━━━━━ DATA EXTRACT

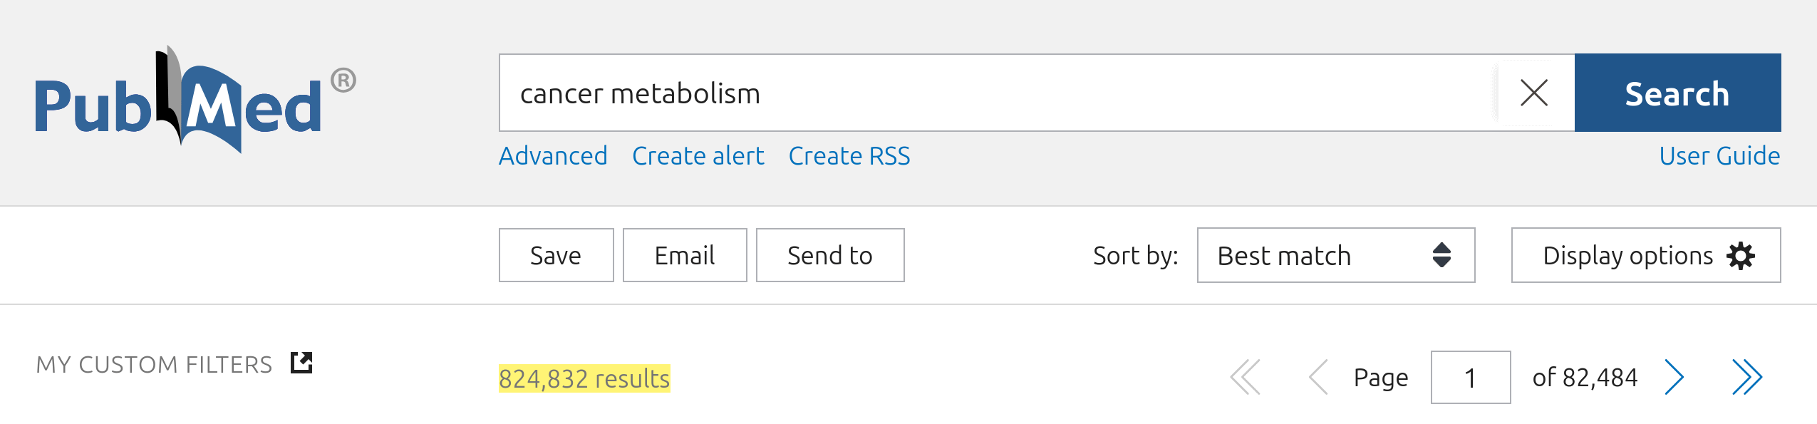The image size is (1817, 424).
Task: Go to next results page arrow
Action: (1674, 377)
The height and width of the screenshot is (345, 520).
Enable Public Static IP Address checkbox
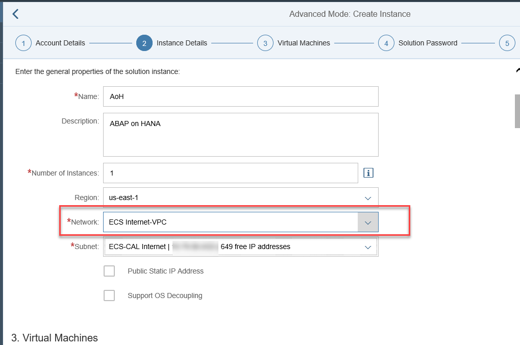point(109,271)
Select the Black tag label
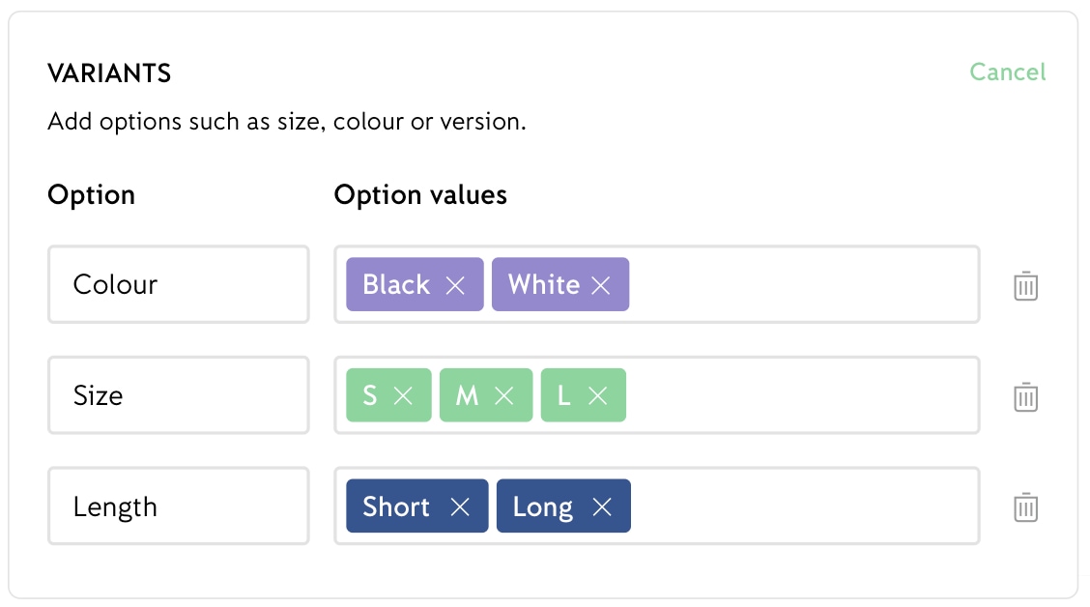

━━━━━━━━━━

EXERCISE INSTRUCTIONS:
Copy every item again with "checkbox" replaced by "toggle switch" and nothing else changed, leaving out the pictures.

THE OUTPUT:
The image size is (1817, 424).
Task: Go to next results page arrow
Action: (1674, 377)
The height and width of the screenshot is (345, 520).
Enable Public Static IP Address toggle switch
point(109,271)
Select the Black tag label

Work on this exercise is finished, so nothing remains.